To win the nomination and the general election, however, Bernie Sanders also needs a progressive foreign policy platform that distinguishes him from Clinton and the Republican frontrunners.
His foreign policy must be based on three principles: non-aggression, détente and human rights.
Sanders must distinguish himself from Hillary Clinton and others by presenting a platform that artfully combines the respect for other nations’ sovereignty with an unconditional support for human rights.
His foreign policy platform must echo the principles and values that have made the United States an exemplary nation for millions around the world, while dispelling its long legacy of foreign interventions and human rights violations abroad.
The Sanders campaign needs to unequivocally reject the regime change doctrine and the United States’ overt and covert interventions in other parts of the world.
This is particularly crucial in the Muslim world, where past interventions have resulted in millions of deaths, unending violence and growing displacement.
Bernie Sanders’ career opposition to regime change as a centerpiece of his foreign policy was absent in the recent debate hosted by MSNBC.
It resurfaced in much greater detail in his answers during the PBS debate on February 11th, but typically he has focused instead on more generic calls for coalitions.

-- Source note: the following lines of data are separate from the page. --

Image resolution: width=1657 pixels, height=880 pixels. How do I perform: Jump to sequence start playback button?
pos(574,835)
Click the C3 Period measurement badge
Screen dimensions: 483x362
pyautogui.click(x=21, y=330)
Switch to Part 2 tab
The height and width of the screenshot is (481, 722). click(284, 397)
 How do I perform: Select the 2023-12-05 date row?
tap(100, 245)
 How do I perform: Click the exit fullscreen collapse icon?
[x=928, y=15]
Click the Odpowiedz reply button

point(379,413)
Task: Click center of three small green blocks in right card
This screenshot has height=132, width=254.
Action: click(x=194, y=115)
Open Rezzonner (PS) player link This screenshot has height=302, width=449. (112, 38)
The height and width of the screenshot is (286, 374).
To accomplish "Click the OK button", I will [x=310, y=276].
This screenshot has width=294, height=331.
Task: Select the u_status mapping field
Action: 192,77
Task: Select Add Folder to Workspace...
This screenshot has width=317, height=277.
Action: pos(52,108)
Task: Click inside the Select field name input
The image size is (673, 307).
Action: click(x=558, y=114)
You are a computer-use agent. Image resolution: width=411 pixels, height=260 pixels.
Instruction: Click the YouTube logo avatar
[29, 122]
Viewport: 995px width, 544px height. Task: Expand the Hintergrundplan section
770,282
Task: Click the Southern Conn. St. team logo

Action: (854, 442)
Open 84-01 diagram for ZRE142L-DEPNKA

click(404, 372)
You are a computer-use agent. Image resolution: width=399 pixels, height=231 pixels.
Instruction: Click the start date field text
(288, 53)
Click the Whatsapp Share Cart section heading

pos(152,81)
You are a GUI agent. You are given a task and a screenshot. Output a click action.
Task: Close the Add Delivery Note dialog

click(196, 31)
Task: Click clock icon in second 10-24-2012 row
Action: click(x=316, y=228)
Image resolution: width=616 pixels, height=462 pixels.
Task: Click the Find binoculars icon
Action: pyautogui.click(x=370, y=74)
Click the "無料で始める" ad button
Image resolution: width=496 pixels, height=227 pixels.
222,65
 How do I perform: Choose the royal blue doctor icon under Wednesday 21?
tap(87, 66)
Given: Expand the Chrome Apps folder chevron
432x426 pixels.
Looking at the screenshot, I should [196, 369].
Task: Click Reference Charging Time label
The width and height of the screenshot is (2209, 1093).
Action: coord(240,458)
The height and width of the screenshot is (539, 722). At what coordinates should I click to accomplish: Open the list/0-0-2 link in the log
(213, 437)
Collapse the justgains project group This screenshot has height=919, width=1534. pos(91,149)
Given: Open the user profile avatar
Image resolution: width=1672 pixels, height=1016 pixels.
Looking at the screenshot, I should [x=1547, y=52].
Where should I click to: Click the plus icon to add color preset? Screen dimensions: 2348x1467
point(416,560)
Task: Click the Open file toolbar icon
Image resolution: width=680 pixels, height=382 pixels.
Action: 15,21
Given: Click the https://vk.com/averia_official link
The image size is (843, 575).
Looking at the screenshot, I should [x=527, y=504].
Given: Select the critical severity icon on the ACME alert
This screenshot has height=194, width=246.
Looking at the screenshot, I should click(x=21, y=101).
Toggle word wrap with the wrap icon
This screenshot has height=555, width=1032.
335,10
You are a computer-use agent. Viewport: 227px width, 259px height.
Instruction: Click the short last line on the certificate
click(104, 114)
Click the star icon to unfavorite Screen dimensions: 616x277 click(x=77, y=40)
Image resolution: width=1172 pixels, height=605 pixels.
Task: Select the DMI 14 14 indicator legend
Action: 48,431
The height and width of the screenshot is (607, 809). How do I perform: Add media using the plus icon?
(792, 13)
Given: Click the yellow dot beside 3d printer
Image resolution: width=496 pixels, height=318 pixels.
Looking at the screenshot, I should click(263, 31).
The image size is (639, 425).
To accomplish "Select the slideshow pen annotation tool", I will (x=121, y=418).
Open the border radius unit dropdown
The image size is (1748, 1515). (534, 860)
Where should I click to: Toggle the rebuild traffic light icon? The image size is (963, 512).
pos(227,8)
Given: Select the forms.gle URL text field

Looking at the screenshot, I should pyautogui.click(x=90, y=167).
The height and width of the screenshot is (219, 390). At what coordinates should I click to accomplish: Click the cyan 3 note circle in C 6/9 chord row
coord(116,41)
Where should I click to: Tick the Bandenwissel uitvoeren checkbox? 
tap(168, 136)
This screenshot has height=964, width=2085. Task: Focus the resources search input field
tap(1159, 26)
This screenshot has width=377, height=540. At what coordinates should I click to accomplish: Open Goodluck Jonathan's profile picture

“So I would say that the key doctrine of the Sanders administration would be no, we cannot continue do it alone, we need to work in coalition,” Sanders said, for example, in the MSNBC debate.
Even George W. Bush or Dick Chaney would not disagree with this doctrine. The disastrous war in Iraq was carried out by the “coalition of the willing,” however small it might have been.
But building coalitions cannot be the basis of a progressive foreign policy doctrine. Opposing regime change can. That is what separates Sanders from the other candidates for the White House.
Sanders will be best advised to reemphasize his opposition to the Iraq War as an example of his unequivocal rejection of the regime change doctrine.
Détente is the second pillar of the progressive foreign policy for Bernie Sanders. Coupled with the principle of non-aggression, detente can reduce tension and the potential for war.
President Obama’s rapprochement to Iran and Cuba are useful examples of starting points for the Sanders’ campaign. Talking to Iran and establishing a line of diplomatic communications resulted in a historic deal that avoided yet another devastating war.